▶ **WHAT TO DO**:
1: Answer these questions from the biotechnology text:
(a) How does it define biotechnology?
(b) What does it give as one example of a traditional use?
(c) What range of organisms are modern uses applied to?
2: Please rewrite the biotechnology text between "A person in" and "window with blinds.", inclusive, putting "white coat" in place of "lab coat".
3: In one to three sentences, explain why the biotechnology text mentions plant breeding between superior varieties.

[SELECTED TEXT — start]

An image of a microscope in a lab appears. The screen splits, and the title "Biotechnology in Everyday Life" shows on the left.
A person in blue lab gloves holds a test tube. "Biotechnology" is explained as ‘the use of living systems and organisms to develop or make products that are useful to society.’ on the left.
Biotechnology is the use of living systems and organisms to develop or make products that are useful to society.
A woman in a lab coat injects something in a laboratory. Three lab scientists work with chemicals and injections.
Manipulation of living organisms has been going on for thousands of years, and many traditional uses of biotechnology are well accepted.
A photo shows leaves of a small plant in a circular glass with holes.
One example is plant breeding between superior varieties.
A girl in a lab coat looks under a microscope standing opposite to the window with blinds.
Modern uses of biotechnology are increasingly applied to many types of organisms, from viruses to plants and animals.

[SELECTED TEXT — finish]
[GIVEN INFORMATION — start]

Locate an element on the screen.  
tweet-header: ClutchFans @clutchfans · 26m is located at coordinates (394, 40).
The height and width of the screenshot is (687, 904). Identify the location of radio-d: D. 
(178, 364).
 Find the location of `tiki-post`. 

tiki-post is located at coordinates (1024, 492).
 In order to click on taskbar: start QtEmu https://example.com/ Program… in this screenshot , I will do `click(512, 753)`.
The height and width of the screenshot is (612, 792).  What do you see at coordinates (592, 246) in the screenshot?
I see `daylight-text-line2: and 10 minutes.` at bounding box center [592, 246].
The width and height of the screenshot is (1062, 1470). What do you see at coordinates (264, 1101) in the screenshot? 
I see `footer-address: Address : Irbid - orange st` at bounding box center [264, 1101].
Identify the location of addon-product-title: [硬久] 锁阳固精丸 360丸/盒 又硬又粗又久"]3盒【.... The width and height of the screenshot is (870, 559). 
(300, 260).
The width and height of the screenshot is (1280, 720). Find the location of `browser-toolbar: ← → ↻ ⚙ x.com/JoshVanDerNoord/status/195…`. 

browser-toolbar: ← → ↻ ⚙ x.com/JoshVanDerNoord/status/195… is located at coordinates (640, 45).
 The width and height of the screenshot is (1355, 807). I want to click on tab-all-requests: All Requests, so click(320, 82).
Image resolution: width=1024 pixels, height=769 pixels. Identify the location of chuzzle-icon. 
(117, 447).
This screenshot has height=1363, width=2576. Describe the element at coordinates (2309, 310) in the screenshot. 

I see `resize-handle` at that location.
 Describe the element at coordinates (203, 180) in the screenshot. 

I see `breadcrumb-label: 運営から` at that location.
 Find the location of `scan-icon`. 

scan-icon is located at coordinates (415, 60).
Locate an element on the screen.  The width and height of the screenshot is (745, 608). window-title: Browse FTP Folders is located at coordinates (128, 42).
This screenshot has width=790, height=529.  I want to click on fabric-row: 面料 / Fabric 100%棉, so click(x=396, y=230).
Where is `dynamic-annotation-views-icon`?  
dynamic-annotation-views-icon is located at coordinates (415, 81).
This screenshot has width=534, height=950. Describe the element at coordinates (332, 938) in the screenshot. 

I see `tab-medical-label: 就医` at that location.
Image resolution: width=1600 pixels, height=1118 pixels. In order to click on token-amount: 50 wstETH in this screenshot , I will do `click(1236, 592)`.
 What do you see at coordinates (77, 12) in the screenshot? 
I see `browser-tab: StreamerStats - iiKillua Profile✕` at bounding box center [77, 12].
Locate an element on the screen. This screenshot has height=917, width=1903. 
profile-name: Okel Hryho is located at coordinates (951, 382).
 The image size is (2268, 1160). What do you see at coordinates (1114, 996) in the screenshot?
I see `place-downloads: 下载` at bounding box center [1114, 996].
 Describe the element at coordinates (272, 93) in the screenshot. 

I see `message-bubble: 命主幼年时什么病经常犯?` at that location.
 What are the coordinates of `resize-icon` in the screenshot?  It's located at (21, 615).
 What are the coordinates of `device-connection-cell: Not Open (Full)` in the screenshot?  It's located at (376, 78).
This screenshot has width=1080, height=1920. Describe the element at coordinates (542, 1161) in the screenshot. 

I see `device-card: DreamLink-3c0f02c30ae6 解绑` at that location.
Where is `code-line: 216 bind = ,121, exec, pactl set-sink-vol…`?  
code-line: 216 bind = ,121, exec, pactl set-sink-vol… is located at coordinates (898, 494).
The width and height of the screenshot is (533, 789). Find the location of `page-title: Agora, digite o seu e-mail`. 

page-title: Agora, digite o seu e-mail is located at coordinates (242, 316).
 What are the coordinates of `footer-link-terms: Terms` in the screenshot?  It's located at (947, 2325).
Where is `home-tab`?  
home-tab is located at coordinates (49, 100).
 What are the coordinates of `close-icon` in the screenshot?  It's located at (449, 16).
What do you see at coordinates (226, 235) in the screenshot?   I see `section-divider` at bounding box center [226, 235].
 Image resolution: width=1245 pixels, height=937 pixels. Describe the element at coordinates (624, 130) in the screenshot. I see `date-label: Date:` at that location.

[GIVEN INFORMATION — finish]

▶ **PROBLEM SOLUTIONS**:
1:
(a) As the use of living systems and organisms to develop or make products that are useful to society.
(b) Plant breeding between superior varieties.
(c) Many types of organisms, from viruses to plants and animals.

2:
A person in blue lab gloves holds a test tube. "Biotechnology" is explained as ‘the use of living systems and organisms to develop or make products that are useful to society.’ on the left.
Biotechnology is the use of living systems and organisms to develop or make products that are useful to society.
A woman in a white coat injects something in a laboratory. Three lab scientists work with chemicals and injections.
Manipulation of living organisms has been going on for thousands of years, and many traditional uses of biotechnology are well accepted.
A photo shows leaves of a small plant in a circular glass with holes.
One example is plant breeding between superior varieties.
A girl in a white coat looks under a microscope standing opposite to the window with blinds.

3: It is given as one example of the traditional uses of biotechnology. These uses come from manipulating living organisms, which has been going on for thousands of years, and many of them are well accepted.